RECORD EXTRACTS:
────────────────────

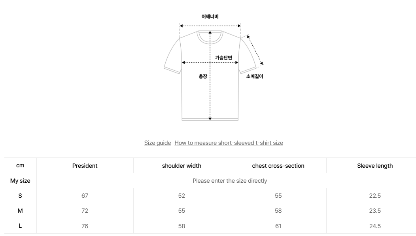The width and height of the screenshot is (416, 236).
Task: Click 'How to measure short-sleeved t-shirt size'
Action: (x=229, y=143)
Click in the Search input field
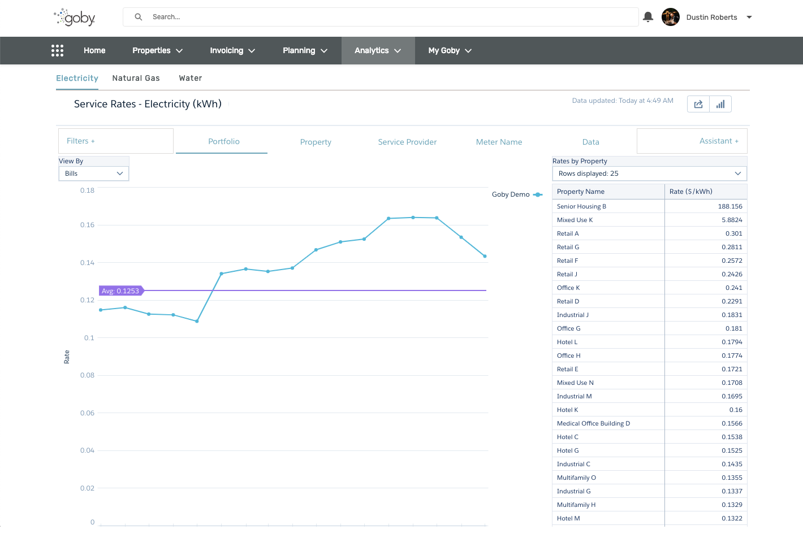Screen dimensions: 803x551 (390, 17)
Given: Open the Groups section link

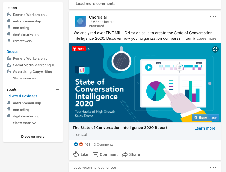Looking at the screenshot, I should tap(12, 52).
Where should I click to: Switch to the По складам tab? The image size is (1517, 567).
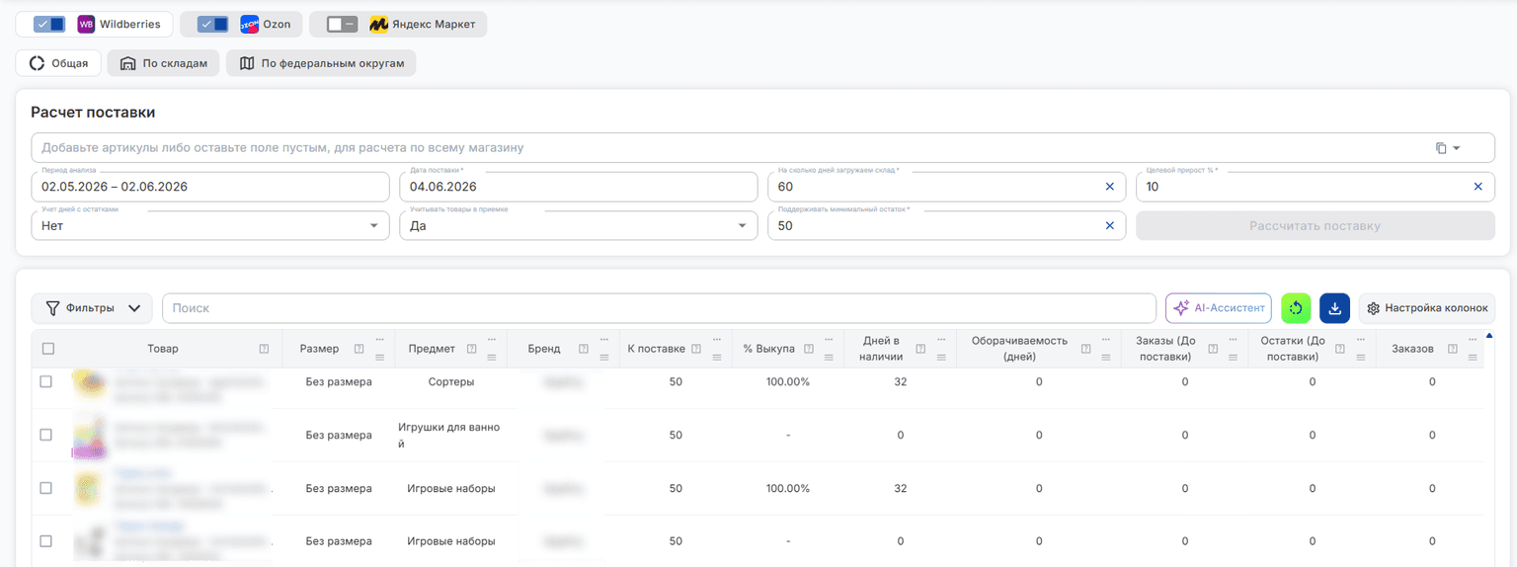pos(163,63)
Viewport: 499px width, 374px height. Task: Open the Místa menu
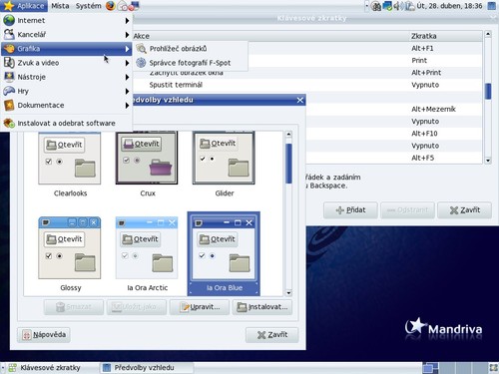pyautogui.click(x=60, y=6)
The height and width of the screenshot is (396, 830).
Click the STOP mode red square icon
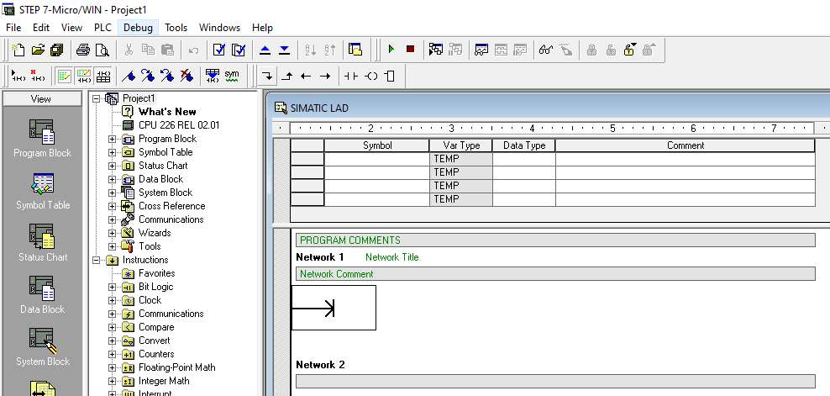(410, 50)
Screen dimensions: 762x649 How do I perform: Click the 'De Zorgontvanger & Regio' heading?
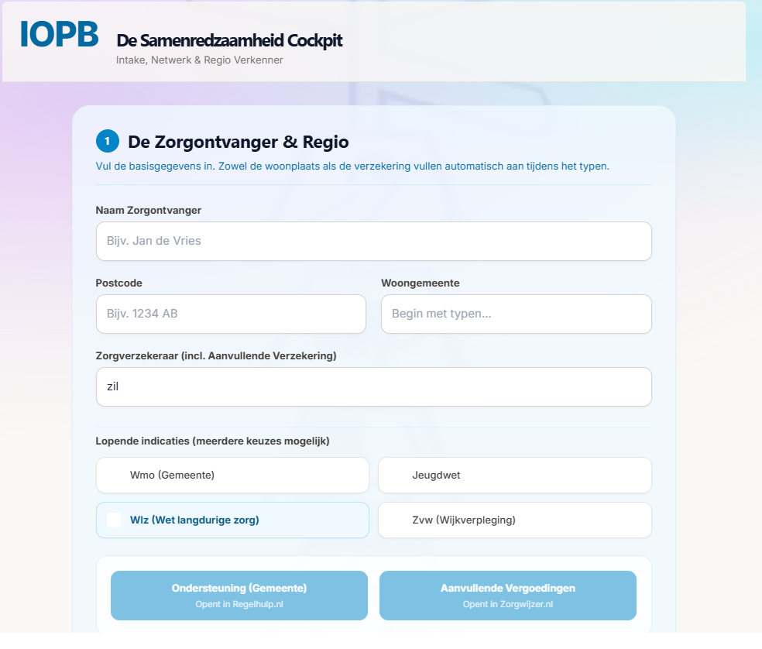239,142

────────────────────

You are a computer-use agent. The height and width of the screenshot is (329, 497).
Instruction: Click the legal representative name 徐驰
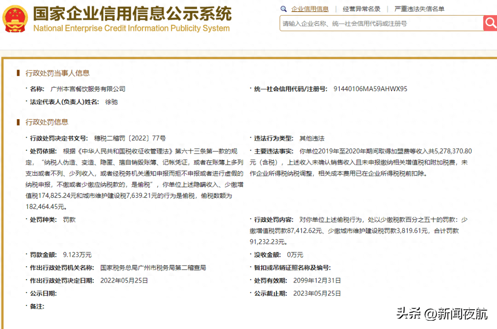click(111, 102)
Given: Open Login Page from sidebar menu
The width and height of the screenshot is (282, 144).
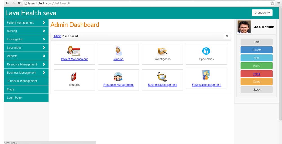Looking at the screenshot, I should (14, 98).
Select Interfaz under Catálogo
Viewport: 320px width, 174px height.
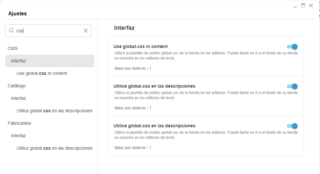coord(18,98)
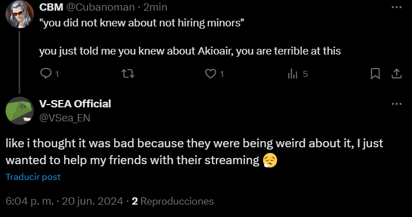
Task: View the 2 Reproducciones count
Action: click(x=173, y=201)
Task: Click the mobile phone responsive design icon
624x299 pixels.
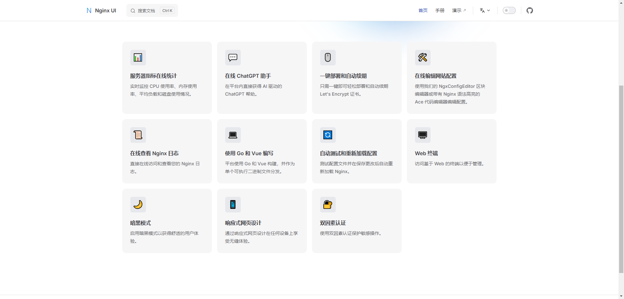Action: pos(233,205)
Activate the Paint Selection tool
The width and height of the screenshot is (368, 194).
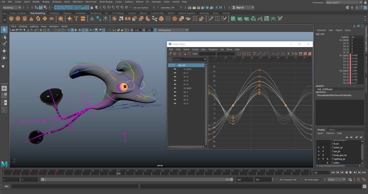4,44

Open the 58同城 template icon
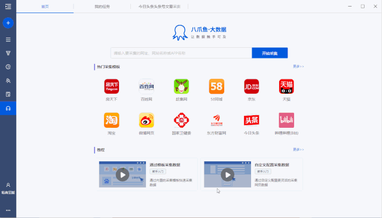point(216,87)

────────────────────

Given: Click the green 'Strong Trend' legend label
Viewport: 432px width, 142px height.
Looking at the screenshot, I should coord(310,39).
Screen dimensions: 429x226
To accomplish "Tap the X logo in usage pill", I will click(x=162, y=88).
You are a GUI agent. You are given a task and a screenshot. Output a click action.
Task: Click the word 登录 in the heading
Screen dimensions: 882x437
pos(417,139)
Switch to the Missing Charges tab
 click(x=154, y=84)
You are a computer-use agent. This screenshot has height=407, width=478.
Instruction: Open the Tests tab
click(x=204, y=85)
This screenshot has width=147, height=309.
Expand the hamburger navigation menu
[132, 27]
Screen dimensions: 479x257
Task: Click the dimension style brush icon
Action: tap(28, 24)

────────────────────

WHAT YOU SHOULD DO: Read the data above. Pull out each line in which the string "computer" appears.

ANSWER TO THIS TASK:
You are a computer-use agent. The height and width of the screenshot is (329, 497).
You are a computer-use agent. This screenshot has height=407, width=478.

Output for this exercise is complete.